Surveying the Performance of Various CNN Architectures

We applied transfer learning on four different CNN architectures: ResNet50, VGG16, VGG19, and DenseNet169. All models were pre-loaded with weights. These weights were then frozen and rendered untrainable. Data augmentation was applied for each architecture, as well as various regularization techniques. These include EarlyStopping callbacks, learning rate schedulers, and Dropout layers. Since we froze the default weights, we implemented fully-connected layers with trainable parameters that connect the base model to the output. Because we have 5 classes, our output layer was a Dense layer with activation.


ResNet50 is a CNN architecture that uses residual blocks. The main premise of ResNet, according to its authors, is that “every additional layer should more easily contain the identity function as one of its elements”. To simplify this premise, ResNet learns residual mappings ( f(x)-x ) rather than f(x) alone. Below, we compare the differences between a regular convolutional block and a residual block.

Source: Ch. 7.6

Alex and Shuya trained ResNet50 on 2000 of the 21397 available images. Like I’ve said, this was the maximal number of images that was tolerable to the RAM. Anything higher, and we’d run out. After freezing ResNet50’s base model, they added three base layers with three Dropout layers that connected to the output layer. They trained the model with a batch size of 16 and learning rate of 0.001 for 30 epochs.

Below, we observe that training loss sharply decreases after 2–3 epochs, while the validation loss experiences a less sharp decrease. They continue to minimally fluctuate around 1.25 throughout the 30 epochs. Interestingly, we observe a slight decrease in both training and validation accuracy before they both rebound and flatten. In fact, the validation accuracy remains identical at an accuracy of 0.6 from epochs 3 to 30, whereas the training accuracy makes incredibly miniscule fluctuations. This behavior is bizarre; however, this is what we commonly see in our training processes. We’ll dig deeper into the causes of this in a bit.

ResNet50 loss/accuracy history

Kevin trained ResNet50 using the same output architecture as Shuya and Alex and received similarly bizarre results. This time, the training accuracy appears to fluctuate around the validation accuracy.

Kevin’s ResNet50 loss/accuracy history


Next, we trained both VGG16 and VGG19, which are variants of the VGG architecture invented by the Visual Geometry Group at Oxford University. Predecessors of VGGNet trained a large sequential chain of neural network components, including a convolutional layer, a nonlinearity, and a pooling. VGGNet refactored these basic elements into blocks and pioneered the transition from training individual neurons to training entire blocks.

Shuya and Alex trained both VGG16 and VGG19 with a learning rate of 0.001 and batch size of 16 for 30 epochs. Similarly to ResNet50, they attached three fully-connected layers between the base model and output layers.
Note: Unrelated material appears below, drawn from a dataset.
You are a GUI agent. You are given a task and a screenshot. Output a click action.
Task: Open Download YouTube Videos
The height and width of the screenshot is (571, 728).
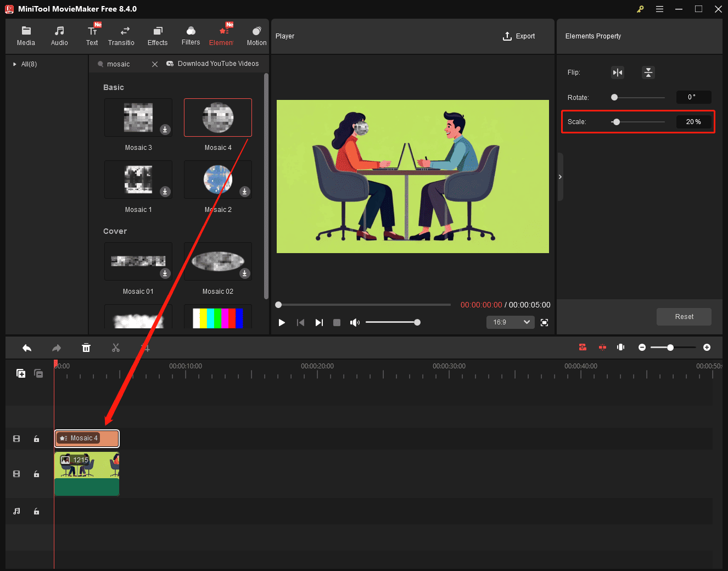[213, 63]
We observe VGG19 to be more numerically stable in training, as opposed to ResNet50. However, we don’t observe much learning in the network. Training accuracy marginally improves, and validation accuracy is largely inconsistent, teetering around 0.61 once again. Both training and validation loss gradually decrease.

Shuya & Alex’s VGG19 loss/accuracy history

My VGG19 showed some unusual behavior. While the training and validation accuracy show healthy, gradual decrease, the training and validation accuracy express peculiar behavior. For one, the training accuracy is almost always lower than the validation accuracy. Second, both the training and validation accuracy started off quite low, around 12%. After 2 epochs, the validation accuracy quickly shot up to 61% and remained at that exact value for the rest of training.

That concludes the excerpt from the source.